:: Work required ::
Go to the line that includes "Instruction: Toggle the" and retype it, then every line after it to the end of the data, adding nothing.

*** Block opens ***

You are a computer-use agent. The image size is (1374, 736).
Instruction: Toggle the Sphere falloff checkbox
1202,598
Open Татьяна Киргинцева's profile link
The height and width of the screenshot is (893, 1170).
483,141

*** Block closes ***

:: Solution ::
Instruction: Toggle the Sphere falloff checkbox
1202,598
Open Татьяна Киргинцева's profile link
The height and width of the screenshot is (893, 1170).
483,141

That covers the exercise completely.